Provided text:
***
Gaudreau previously told the Globe that his mural at The Dark Lady was part of a project started by McCabe, and funding had also come through McCabe’s fund-raiser on GiveSendGo.com, a Christian crowdfunding website that gained attention for hosting a fund-raiser in support of a white woman who used a racial slur against a Black child.
Gaudreau said he is still looking for a large-scale building to create another mural — which he said should be 60 feet tall by 40 feet wide and be in either Providence or Boston. That new mural and the smaller one at Opa would be part of the rememberiryna.org collection, he said.
Since the mural at The Dark Lady went public, Gaudreau said he has been nervous for his safety, and has received death threats. Gaudreau is a well-known muralist in southeastern New England, and has painted murals inside restaurants and nightclubs, including Providence’s Medici, The George on Washington, Saint (now closed), among others. In the early 2010s, he designed and painted a more than 460-foot long mural for the town of Mansfield, Mass., for which he was honored by the state House of Representatives.
“I like to make small works that are sentimental for specific people,” said Gaudreau. “And that’s why, that’s why I wanted to get involved in this project because it felt small and sentimental to me. Now it’s this global controversy.”
The Avenue Concept, a nonprofit responsible for many large murals around Providence, is hosting a public forum at AS220, another local arts nonprofit, on Tuesday night to talk about the role of public art “in response to the recent controversy surrounding the latest mural in downtown Providence.”
Gaudreau said he will attend, and feels “obligated to be there and speak.”
“You’re getting together a room full of people that are angry about this mural,” he said. When he was first approached by a project manager to help paint murals of Zarutska, he said he interrogated them to “make sure there was some real feeling and emotion behind” the project.
Despite the threats, other area artists are rallying around Gaudreau.
Arthur Cayo, a local painter, began helping Gaudreau with the mural at Opa over the weekend. In 2020, after peaceful Black Lives Matter rallies took place in Providence, a mob of people broke into the Providence Place Mall and looted stores in downtown. At the time, Cayo painted hearts over boarded up storefronts as “a universal message of peace.”
***
Using the information:
- 1) Answer from the article about Gaudreau's murals:
(a) What dimensions did Gaudreau give for the large mural he still wants to create?
(b) How long was the mural he designed and painted for Mansfield, Mass.?
(c) At which venue is The Avenue Concept hosting its public forum?
- 2) Continue the article about Gaudreau's murals from its last sentence.
The rows that come after this are unrelated material.
***
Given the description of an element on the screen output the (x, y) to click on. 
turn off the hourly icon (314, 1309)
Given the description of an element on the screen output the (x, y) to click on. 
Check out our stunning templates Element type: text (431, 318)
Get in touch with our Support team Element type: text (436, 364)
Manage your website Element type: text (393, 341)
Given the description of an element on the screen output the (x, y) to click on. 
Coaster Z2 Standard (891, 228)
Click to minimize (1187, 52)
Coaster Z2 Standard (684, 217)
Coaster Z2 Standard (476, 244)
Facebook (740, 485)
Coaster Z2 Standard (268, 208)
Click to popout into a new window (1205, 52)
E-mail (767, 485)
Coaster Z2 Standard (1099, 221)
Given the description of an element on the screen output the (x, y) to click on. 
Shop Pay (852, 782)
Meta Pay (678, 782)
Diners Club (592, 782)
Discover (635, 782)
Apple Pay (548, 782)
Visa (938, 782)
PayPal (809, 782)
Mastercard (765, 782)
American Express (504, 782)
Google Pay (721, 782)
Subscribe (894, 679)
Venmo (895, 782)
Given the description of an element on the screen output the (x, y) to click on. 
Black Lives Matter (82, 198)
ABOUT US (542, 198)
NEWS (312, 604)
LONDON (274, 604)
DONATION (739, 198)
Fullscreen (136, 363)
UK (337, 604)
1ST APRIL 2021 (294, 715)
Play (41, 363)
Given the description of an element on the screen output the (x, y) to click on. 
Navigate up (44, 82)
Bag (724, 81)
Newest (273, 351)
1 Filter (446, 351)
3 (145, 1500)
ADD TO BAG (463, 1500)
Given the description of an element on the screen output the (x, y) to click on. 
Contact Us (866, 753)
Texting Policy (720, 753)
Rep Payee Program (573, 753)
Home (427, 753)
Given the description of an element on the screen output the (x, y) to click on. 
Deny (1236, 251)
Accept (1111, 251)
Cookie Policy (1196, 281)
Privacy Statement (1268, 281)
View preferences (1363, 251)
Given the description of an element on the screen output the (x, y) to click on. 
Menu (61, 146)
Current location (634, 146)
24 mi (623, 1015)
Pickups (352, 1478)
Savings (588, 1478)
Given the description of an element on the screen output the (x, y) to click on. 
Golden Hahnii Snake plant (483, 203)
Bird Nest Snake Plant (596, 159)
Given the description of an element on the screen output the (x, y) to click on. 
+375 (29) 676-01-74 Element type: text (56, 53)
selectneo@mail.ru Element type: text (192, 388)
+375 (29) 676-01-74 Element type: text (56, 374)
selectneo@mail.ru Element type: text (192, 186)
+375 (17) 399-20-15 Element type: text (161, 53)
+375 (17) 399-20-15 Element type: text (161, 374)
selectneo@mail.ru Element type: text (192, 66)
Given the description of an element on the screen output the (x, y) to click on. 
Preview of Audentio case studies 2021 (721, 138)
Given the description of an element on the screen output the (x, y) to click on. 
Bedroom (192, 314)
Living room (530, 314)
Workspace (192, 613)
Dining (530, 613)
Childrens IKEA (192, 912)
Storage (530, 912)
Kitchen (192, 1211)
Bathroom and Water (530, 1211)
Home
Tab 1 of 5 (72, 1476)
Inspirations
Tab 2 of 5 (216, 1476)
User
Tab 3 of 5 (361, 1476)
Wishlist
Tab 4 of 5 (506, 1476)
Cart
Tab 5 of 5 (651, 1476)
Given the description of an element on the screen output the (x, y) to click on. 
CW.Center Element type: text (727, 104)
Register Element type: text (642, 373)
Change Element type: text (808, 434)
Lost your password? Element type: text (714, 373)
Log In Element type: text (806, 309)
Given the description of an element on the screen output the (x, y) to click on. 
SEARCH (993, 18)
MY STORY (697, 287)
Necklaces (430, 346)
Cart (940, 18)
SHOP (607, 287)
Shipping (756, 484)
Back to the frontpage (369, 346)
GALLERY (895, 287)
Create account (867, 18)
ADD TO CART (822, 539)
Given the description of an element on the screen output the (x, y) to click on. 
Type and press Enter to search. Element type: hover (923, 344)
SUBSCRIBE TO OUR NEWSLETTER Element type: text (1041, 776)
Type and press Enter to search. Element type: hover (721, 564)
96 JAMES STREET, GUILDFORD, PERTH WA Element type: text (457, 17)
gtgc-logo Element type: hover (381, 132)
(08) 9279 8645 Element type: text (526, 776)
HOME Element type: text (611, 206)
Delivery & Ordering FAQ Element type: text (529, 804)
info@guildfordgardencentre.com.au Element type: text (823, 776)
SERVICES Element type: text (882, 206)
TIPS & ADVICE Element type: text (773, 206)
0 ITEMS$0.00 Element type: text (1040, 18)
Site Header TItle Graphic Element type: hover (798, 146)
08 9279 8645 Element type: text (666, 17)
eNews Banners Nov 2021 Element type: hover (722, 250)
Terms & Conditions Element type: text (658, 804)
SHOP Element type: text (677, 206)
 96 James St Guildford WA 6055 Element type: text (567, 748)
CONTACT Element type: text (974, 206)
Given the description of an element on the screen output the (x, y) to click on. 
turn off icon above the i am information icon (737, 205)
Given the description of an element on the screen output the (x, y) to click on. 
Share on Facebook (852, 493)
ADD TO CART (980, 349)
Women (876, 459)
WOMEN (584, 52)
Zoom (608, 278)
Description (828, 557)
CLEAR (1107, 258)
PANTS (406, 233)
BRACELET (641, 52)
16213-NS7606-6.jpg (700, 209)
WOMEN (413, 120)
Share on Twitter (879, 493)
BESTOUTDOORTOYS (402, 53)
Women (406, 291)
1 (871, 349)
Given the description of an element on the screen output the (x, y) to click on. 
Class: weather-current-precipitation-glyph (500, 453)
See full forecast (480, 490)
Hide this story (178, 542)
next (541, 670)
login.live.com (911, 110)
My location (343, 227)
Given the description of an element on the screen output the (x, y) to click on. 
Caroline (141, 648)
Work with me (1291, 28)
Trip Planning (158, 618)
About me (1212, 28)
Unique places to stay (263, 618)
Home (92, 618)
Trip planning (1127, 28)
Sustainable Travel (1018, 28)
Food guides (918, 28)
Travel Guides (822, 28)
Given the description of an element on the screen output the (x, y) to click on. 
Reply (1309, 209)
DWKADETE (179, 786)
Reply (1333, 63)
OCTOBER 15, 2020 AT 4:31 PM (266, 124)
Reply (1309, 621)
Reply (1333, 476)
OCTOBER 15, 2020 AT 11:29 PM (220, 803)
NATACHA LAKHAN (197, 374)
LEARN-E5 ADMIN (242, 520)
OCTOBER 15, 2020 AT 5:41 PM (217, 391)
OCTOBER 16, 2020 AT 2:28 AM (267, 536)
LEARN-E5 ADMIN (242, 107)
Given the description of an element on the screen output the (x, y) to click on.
***
Answers below:
- 1)
(a) 60 feet tall by 40 feet wide
(b) More than 460 feet long
(c) AS220

- 2)
On Monday, Cayo said he assisted Gaudreau because he felt like Zarutska was “killed senselessly,” which “left me feeling the same way I felt when Breonna Taylor was killed and I painted her also during the pandemic.”
“All the political stuff and division I’m not into it,” said Cayo. “[I] just want to paint.”
Opa Restaurant in Providence’s Federal Hill neighborhood is allowing artist Ian Gaudreau to paint a mural of Iryna Zarutska on an exterior wall.Steph Machado/Globe Staff
Federal Hill is historically known for being the Italian neighborhood of Providence. Rick Simone, the president of the Federal Hill Commerce Association, said he wanted everyone to “respect the process,” no matter what their stance is politically.
“This is not something [the Commerce Association] gets involved in or take a personal stake on,” said Simone in an interview on Monday. “It’s private property, a private artist, and all we want, to be honest, at this point is for people to respect that.”
Since the mural on Opa’s building became public, Karam said the restaurant has received a handful of negative one-star reviews online, and he has personally been called a “fascist” on social media.
Unity “is the whole point of the mural,” said Karam. “It’s about supporting one another in our country and loving one another, and you know, the vision and then the hate and the negativity that we see is just nonsense. It’s unnecessary.”
This mural “should bring people together,” he said.